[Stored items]
_ _ _

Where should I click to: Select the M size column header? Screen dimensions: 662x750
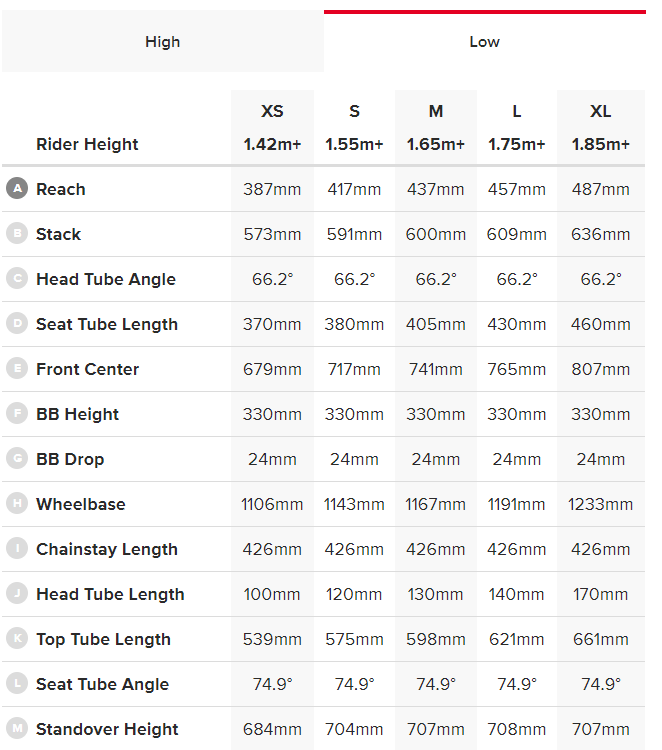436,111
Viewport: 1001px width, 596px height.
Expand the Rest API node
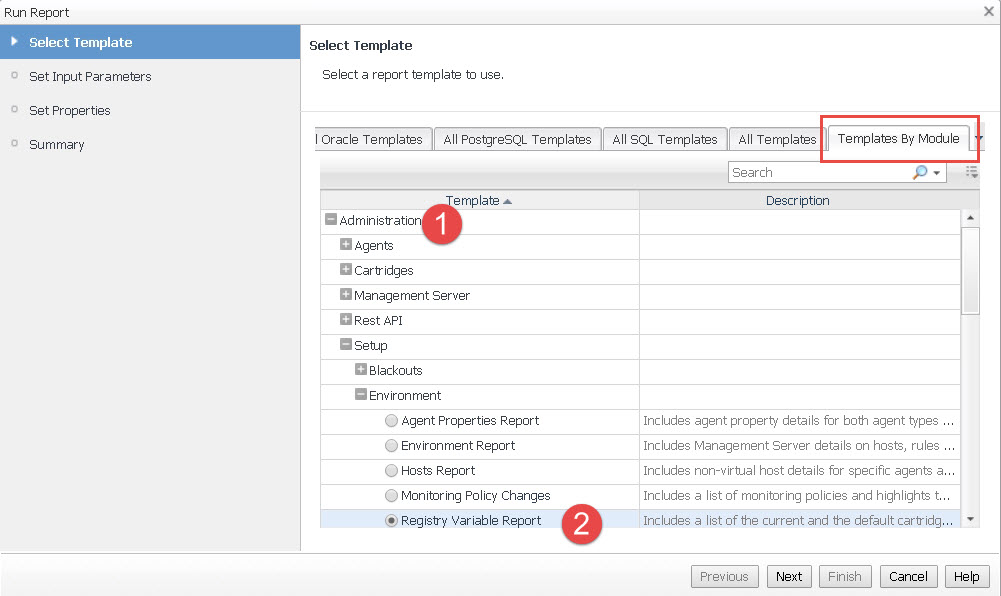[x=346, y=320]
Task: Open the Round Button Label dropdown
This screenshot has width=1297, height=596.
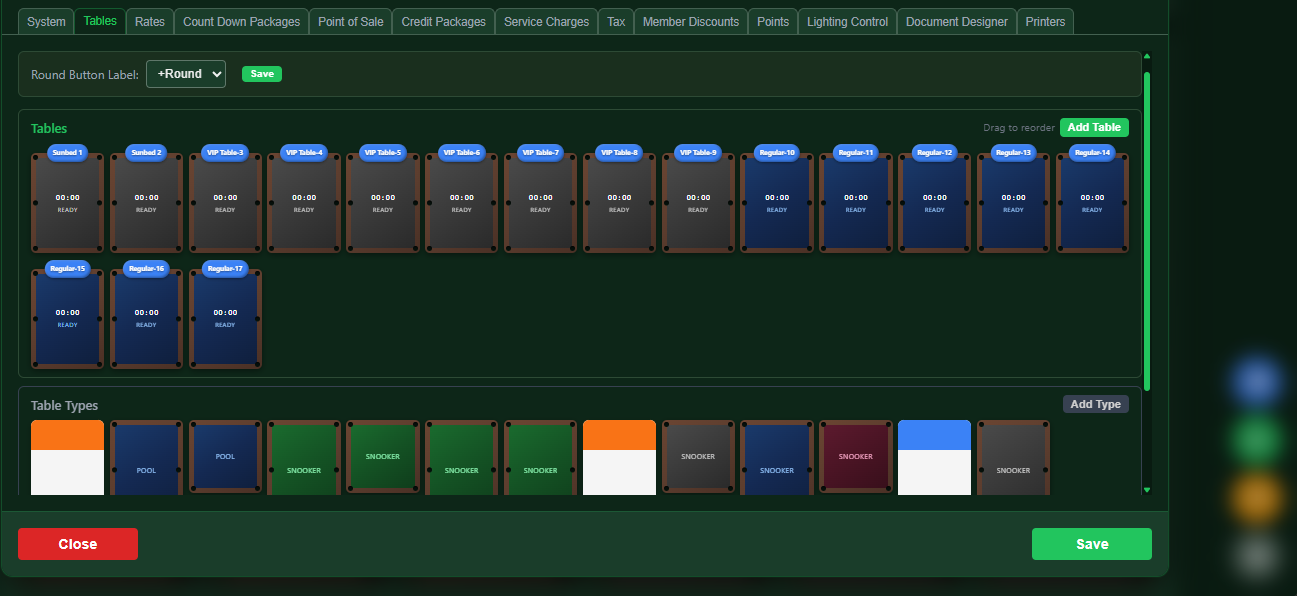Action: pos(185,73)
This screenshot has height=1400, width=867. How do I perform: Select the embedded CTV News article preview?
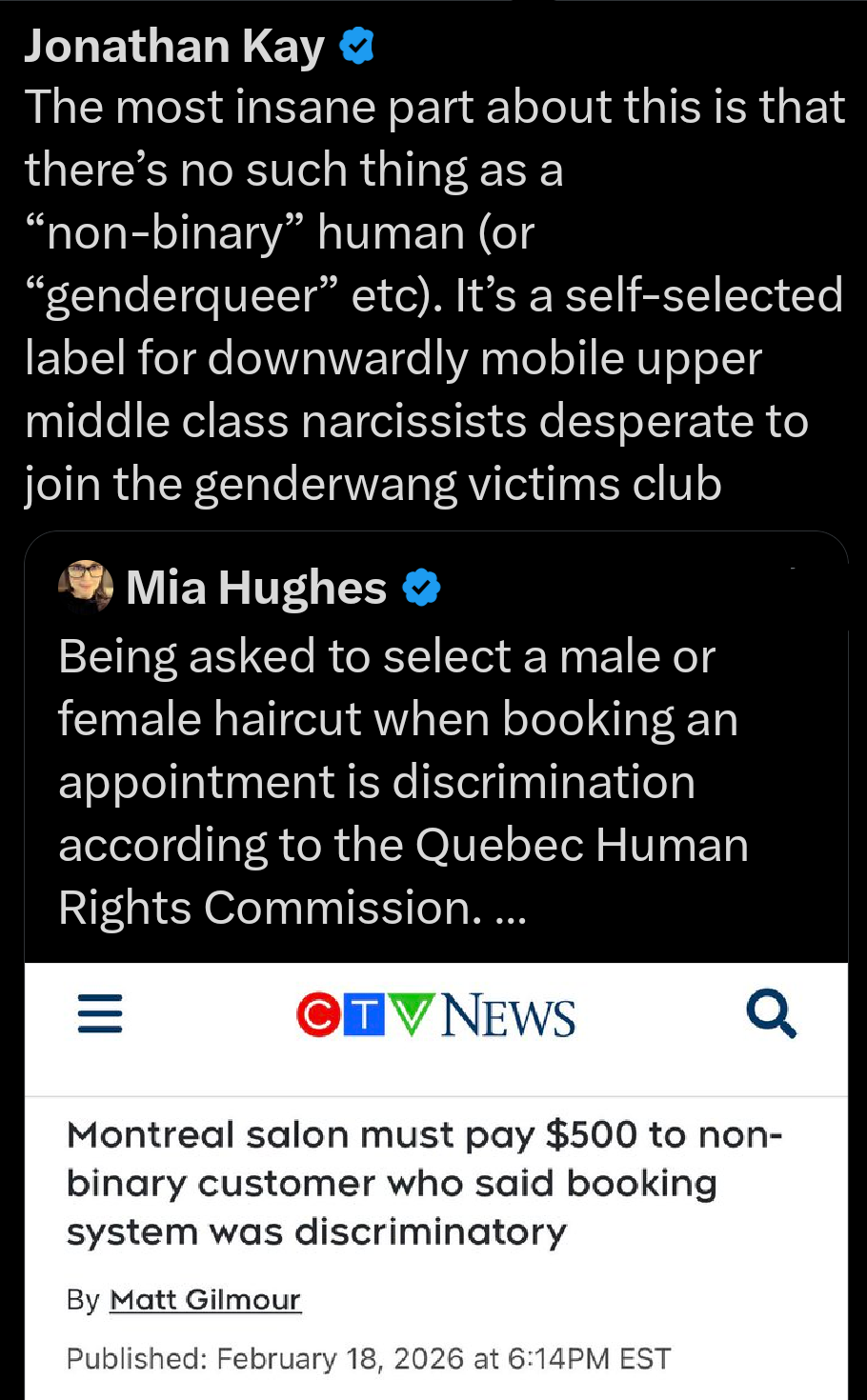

_ _ _

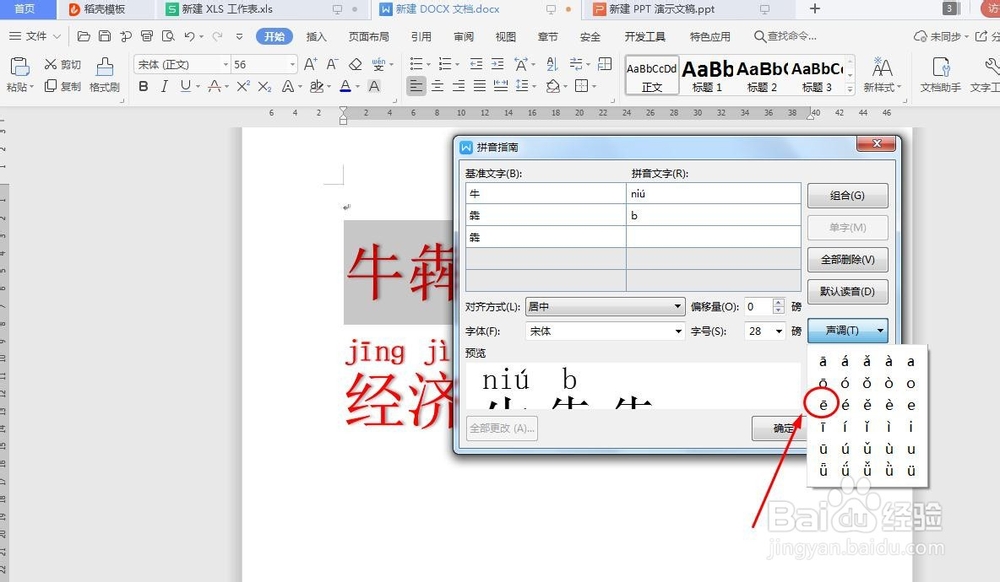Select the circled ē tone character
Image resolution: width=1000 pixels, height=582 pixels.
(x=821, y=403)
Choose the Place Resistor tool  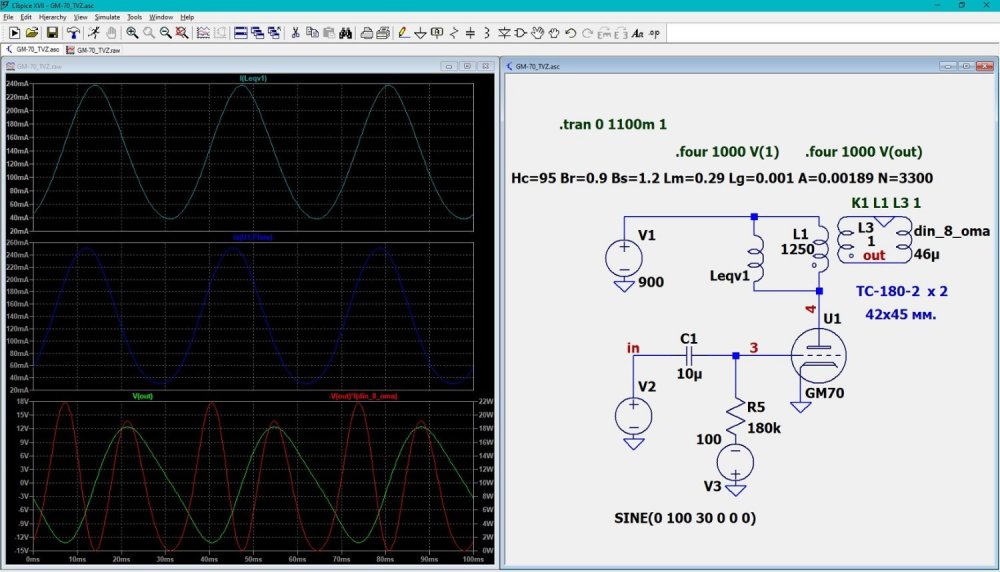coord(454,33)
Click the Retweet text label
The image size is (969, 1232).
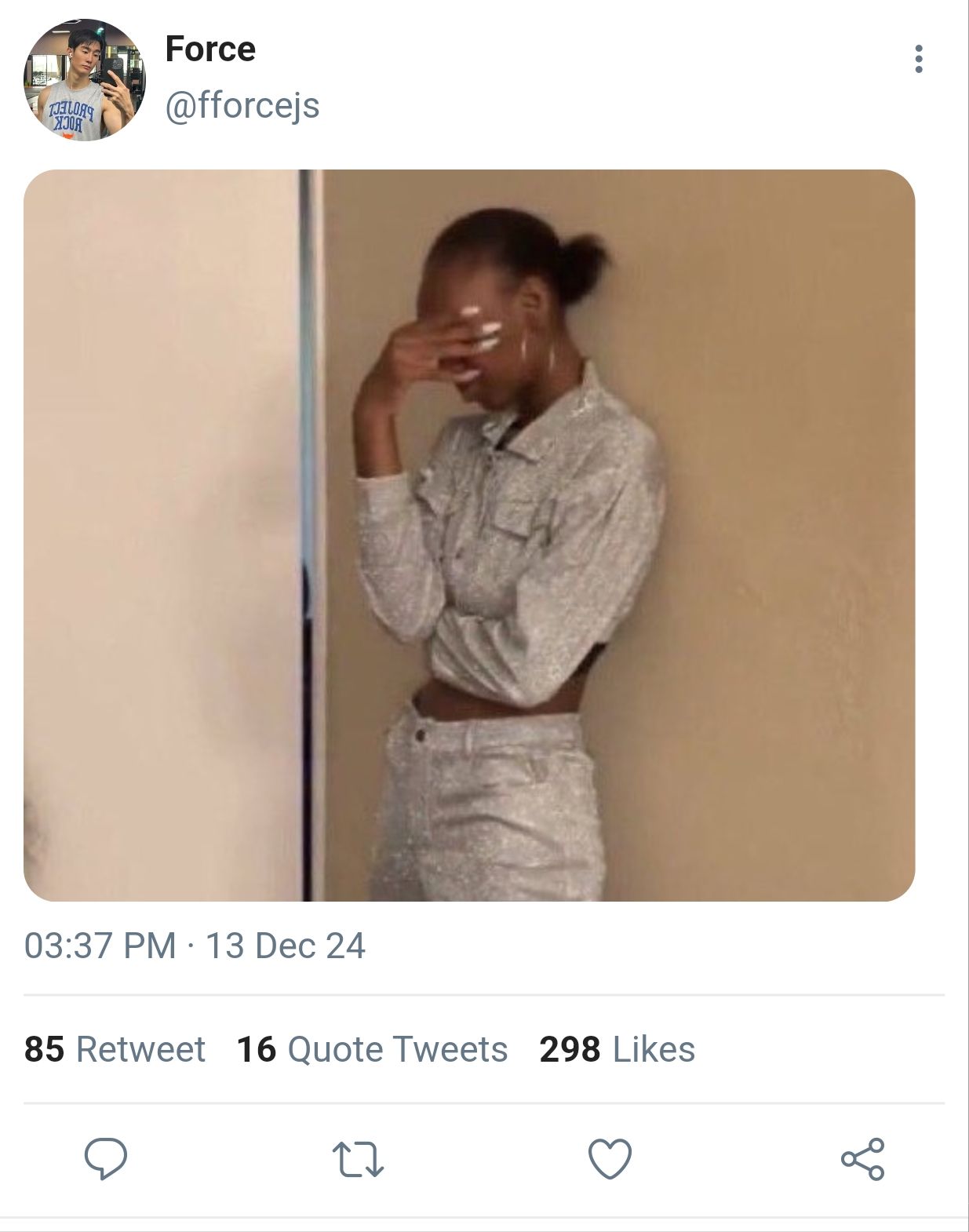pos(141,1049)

_ _ _

The answer is the lines above from the one with "Where should I" to the one with "This screenshot has height=1400, width=867.", set down exactly, with no pictures.

Where should I click to: Select the M size column header? Screen dimensions: 662x750
436,111
Viewport: 1001px width, 596px height.
Expand the Rest API node
[x=346, y=320]
Task: Open the Round Button Label dropdown
This screenshot has width=1297, height=596.
Action: pos(185,73)
This screenshot has height=1400, width=867. How do I perform: Select the embedded CTV News article preview?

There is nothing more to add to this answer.